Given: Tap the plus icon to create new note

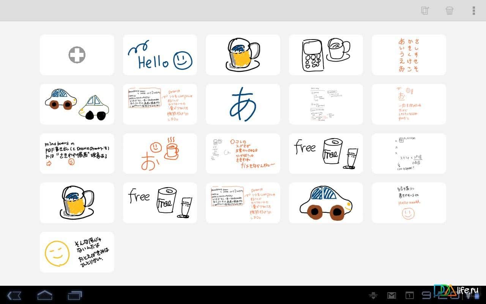Looking at the screenshot, I should click(77, 55).
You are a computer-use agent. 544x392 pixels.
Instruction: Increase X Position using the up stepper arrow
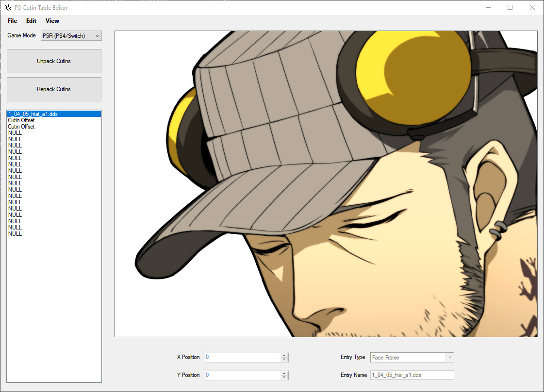click(284, 355)
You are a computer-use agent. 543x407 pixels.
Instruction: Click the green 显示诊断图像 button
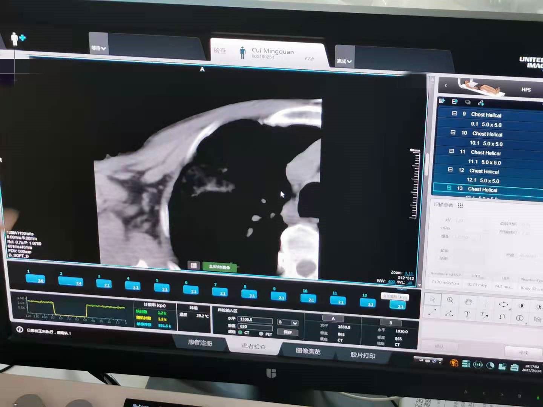click(x=219, y=267)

What the task requires
Reproduce the material above exactly, first line through the line that contains "You are a computer-use agent. 543x407 pixels.", minus the pictures.

Answer to this problem
Given: Tap the plus icon to create new note

Looking at the screenshot, I should click(77, 55).
You are a computer-use agent. 544x392 pixels.
Instruction: Increase X Position using the up stepper arrow
click(284, 355)
You are a computer-use agent. 543x407 pixels.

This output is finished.